Over the last few days, many commentators have claimed that the Queen’s political views were unknown. That is not entirely true and certainly not on Scottish independence. Constitutional monarchy does not steer clear of politics, as commonly asserted, but engages carefully and usually in private.

Scottish nationalism and the monarchy have long had an uneasy relationship. Each has been wary and neither keen to confront the other – but they disagree about independence. Scottish independence was always the elephant in the room when the monarch met SNP politicians. On two significant occasions, the Queen let her views be known when independence was a possibility – first directly, then more cautiously.

In a speech in 1977 marking 25 years on the throne, the Queen was direct. She said: “I cannot forget that I was crowned Queen of the United Kingdom of Great Britain and Northern Ireland. Perhaps this jubilee is a time to remind ourselves of the benefits which union has conferred, at home and in our international dealings, on the inhabitants of all parts of this United Kingdom.”

The SNP had made significant gains in local elections the day before and was polling well across Scotland. Gordon Wilson, SNP MP at the time and who became party leader two years later, described it as an “intervention in domestic politics on behalf of the unionist cause”. The SNP advance was reversed the next year – more because of its own actions than the monarch’s intervention.

There would be no further intervention by the Queen until the independence referendum. The Queen was asked her view on the Sunday before the 2014 vote. “I hope people will think very carefully about the future,” she said.

At face value it was a neutral comment but nobody doubted what was meant, not least as the media had been primed in how to interpret the comments. Reports suggested the message had been agreed between the Cabinet Secretary and the Queen’s Secretary, prompted by Prime Minister David Cameron.

But what will Charles say or do in any future referendum? There are few hints of his views on independence, though they are unlikely to be different from his mother’s. He may have less emotional attachment to the Union, coming from the post-war generation, but there is little reason to believe he is anything other than a staunch unionist.

In 1952, he was appointed Duke of Rothesay, an old title resurrected in the 19th Century by Queen Victoria, who was well attuned to the diversity of the Union, as a title for the eldest son and heir apparent but Charles’s early training in the multi-national nature of the United Kingdom focused on Wales.

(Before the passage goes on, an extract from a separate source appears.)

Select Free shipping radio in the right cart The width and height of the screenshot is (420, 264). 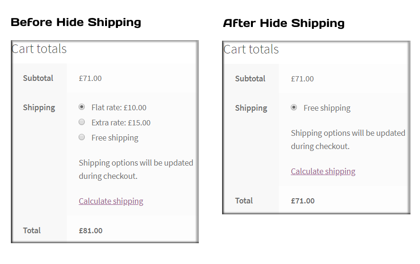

Welsh, rather than Scottish, nationalism was thought the bigger threat that needed to be quelled, not least because of its militant wing.

Preparation for his investiture as Prince of Wales at Caernarfon Castle in 1969 included a term as a student at Aberystwyth University, then a base for Welsh nationalism. He was taught Welsh by a leading Welsh nationalist. This will have provided him with some understanding of nationalism but he would be wrong to think that Scottish and Welsh nationalism are the same. Aside from this training, Charles has been less sparing or subtle in his political interventions than his mother. His views on a range of matters, especially related to the environment, are well known. A former aide described him as a “dissident” prince who meddled in politics.

Efforts to hide his lobbying of government ministers – notes in his distinctive “black spider” handwriting – came to light after a long-running freedom of information battle. This revealed him using his status to access those in power.

His defenders argue he did not engage in party politics but on issues and he was an early advocate of action on the environment. This may be true but does not licence him to intervene on any political matter.

It is quite possible he may be at odds more with the new prime minister on environmental issues than Nicola Sturgeon on the constitution. Opinion is divided on whether he will change his meddling ways on becoming King.

Will he intervene and, if so, how in another independence referendum? The decision will not be his alone. The monarch takes advice from a range of sources. Previous private secretaries have been very influential. It is more than likely that the prime minister would want to use the monarch’s popularity but courtiers may take a different view if independence looks likely. While the King may be a staunch unionist, he will be keen to ensure that he does nothing to imperil the prospect of remaining head of state if Scotland became independent.

How would the SNP react if Charles intervened? The SNP has never been a republican party and its leadership has gone out of its way to assert deferential loyalty to the monarchy. But surveys show a majority of members support an elected head of state, though few seem willing to act on this view.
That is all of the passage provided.